If you want to test the real cname address on this subject, I can tell you the cname name. A DNS RECORD of the target site returns nxdomain. Although there is a potential takeover, I have a problem as I explained above.

[Phoenix1112]

@jub0bs I got takeover an aws elasticbeanstalk address. i will upload poc file to it but i couldn't. After aws takeover elasticbeanstalk, an s3 bucket with similar name is created. I uploaded it into this bucket, but when I go to the url address, I encounter a 404 page. Is it correct to upload the file from here or do we need to upload it from somewhere else? I installed php application while creating elasticbeanstalk. When I go to the target subdomain "Congratulations!" I encounter the page. How can I upload the my takeover poc exactly?

[melardev]

It is done on purpose, so you don't take it over.

[yitingfan1026]

i created a python platform and uploaded a sample flask application. Refer to this: https://medium.com/analytics-vidhya/deploying-a-flask-app-to-aws-elastic-beanstalk-f320033fda3c

[onuncukoy-dot]

for poc https://www.youtube.com/watch?v=sybZlA6lUns

[Lferss]

@jub0bs Thank you for writing the answer, but you probably got me wrong. I would like to make a statement based on the example I gave you.

example target:

example-test-eu-west-1.uzk2i9mkth.eu-west-1.elasticbeanstalk.com.

I can only try to get the beginning of the name cname in the address above >> example-test-eu-west-1

But elasticbeanstalk service adds 10-digit complex letters and numbers to the continuation of this cname name just like elb service. Looking at the address above, this is the 10-digit numbers and letters automatically assigned by aws. >> uzk2i9mkth

if I need to create an elastic beanstalk with this name so that I can do a subdomain takeover:

example-test-eu-west-1.uzk2i9mkth

but it does not allow using dot(.) while creating elasticbeanstalk. it just allows that much >> example-test-eu-west-1 they also add 10-digit different numbers at the end of it after taking it. it looks like there should be a brute force logic here so that I can coincide with this at the end of my elastic beanstalk address >> uzk2i9mkth

If you want to test the real cname address on this subject, I can tell you the cname name. A DNS RECORD of the target site returns nxdomain. Although there is a potential takeover, I have a problem as I explained above.

I got your point, and have the same issue . how did you solve that? Some dns have xxx.xxx.us-west-2.elasticbeanstalk.com and aws console dont allow register as it is ...mmmhhh who knows? Could be Cloudfare related

[ertygiq]

@jub0bs There are 10-digit numbers and letters at the end of the subdomain. can I take this?

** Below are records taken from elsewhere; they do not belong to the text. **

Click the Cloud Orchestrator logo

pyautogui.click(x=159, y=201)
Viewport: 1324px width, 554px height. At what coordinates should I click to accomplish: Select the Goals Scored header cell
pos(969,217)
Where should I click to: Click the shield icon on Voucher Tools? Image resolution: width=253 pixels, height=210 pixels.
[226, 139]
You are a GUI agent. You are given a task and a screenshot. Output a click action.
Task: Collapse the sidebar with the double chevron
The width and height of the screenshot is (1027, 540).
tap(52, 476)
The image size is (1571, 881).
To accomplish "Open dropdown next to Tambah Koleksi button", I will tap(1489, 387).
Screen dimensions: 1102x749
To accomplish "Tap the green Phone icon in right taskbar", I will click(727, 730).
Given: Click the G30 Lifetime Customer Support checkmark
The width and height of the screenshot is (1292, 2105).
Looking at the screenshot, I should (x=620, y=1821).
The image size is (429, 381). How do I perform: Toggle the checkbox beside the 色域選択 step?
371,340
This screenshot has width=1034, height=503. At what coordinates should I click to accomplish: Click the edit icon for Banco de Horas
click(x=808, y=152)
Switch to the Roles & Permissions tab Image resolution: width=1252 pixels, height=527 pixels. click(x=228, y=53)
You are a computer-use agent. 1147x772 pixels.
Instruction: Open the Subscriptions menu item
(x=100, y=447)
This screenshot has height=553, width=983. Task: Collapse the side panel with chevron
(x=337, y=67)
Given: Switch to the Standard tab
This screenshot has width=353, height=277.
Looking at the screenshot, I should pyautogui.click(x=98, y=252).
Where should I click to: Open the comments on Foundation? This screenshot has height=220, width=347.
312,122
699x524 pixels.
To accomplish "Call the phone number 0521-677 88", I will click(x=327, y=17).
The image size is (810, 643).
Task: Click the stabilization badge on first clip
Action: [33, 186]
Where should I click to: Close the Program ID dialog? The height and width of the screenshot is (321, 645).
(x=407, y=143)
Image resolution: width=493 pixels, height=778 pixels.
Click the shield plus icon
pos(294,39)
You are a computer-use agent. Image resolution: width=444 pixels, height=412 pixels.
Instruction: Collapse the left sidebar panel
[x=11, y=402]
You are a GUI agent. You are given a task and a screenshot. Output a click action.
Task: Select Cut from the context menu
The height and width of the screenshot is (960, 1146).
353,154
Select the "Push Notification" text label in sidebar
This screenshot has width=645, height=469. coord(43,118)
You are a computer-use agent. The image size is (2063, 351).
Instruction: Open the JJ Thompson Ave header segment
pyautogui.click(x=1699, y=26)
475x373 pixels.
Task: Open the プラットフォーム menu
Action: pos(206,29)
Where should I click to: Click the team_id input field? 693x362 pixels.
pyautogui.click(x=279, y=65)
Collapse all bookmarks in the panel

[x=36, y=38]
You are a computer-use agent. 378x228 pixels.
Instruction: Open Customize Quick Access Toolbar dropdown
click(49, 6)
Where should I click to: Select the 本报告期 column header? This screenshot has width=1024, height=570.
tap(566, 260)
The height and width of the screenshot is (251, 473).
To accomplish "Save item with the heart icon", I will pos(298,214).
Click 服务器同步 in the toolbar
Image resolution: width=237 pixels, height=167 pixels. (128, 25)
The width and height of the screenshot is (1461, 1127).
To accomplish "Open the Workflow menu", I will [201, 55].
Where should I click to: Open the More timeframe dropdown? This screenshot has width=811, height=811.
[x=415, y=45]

example: example-test-eu-west-1.uzk2i9mkth.eu-west-1.elasticbeanstalk.com.

Have same problem. The CNAME has the following format: xxxxx.dyk92b2ewd.us-east-1.elasticbeanstalk.com. The wizard doesn't allow me to create such subdomain (xxxxx.dyk92b2ewd). How at all someone claimed elasticbeanstalk environment with such domain name?

[ertygiq]

@Phoenix1112 I believe so: according to the AWS CLI, the environment name is available:

$ aws elasticbeanstalk check-dns-availability --region eu-west-1 --cname-prefix uzk2i9mkth 
{
    "Available": true,
    "FullyQualifiedCNAME": "uzk2i9mkth.eu-west-1.elasticbeanstalk.com"
}

You should be able to create an environment of that name and then create an app of any name under there. See https://docs.aws.amazon.com/elasticbeanstalk/latest/dg/environments-create-wizard.html

Good luck! Hit me up on Twitter if needed. My DMs are open.

@jub0bs

What do you mean by "create an app of any name under there."?